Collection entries
[Start of section]

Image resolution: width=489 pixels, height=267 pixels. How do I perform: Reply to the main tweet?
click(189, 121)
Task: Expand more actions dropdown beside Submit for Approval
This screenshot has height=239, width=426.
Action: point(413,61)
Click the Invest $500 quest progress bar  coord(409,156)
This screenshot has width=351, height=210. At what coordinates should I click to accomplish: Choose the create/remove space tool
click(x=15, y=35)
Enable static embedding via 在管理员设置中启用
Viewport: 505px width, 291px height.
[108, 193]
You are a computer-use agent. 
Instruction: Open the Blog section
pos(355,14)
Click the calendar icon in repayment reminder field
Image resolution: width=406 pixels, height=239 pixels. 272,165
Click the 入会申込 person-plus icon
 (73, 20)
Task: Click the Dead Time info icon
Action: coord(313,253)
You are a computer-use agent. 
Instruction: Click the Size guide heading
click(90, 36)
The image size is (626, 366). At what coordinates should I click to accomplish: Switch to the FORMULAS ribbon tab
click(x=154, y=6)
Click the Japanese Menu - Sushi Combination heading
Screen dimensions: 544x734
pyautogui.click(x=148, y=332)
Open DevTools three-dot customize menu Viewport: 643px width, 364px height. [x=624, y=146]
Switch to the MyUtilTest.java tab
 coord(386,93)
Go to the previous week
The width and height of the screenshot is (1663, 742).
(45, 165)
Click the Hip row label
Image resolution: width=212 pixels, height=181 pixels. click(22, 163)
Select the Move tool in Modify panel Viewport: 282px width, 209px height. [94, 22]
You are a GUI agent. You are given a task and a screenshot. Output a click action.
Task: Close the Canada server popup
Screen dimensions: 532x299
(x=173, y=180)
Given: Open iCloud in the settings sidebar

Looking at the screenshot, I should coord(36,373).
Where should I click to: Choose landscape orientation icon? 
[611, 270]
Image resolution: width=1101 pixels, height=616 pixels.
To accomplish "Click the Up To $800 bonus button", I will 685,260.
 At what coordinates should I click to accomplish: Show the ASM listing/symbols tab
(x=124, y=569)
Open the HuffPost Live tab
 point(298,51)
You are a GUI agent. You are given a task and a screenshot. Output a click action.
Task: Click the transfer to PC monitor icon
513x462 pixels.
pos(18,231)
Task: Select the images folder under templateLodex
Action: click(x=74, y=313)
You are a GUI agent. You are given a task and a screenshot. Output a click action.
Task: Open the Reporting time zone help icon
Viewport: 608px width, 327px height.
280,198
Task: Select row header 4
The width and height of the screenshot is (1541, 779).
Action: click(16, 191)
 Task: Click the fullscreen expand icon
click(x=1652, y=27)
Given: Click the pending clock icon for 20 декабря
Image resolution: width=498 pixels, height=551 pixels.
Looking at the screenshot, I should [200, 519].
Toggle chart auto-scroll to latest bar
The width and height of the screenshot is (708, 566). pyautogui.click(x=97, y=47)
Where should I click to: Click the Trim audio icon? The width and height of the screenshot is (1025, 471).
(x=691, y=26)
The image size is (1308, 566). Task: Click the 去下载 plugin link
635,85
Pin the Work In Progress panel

[End of section]

Work to be completed => Where the string "panel" turns up in a line of the data above, copy that whole line.

Response to this task =>
Select the Move tool in Modify panel Viewport: 282px width, 209px height. [94, 22]
Pin the Work In Progress panel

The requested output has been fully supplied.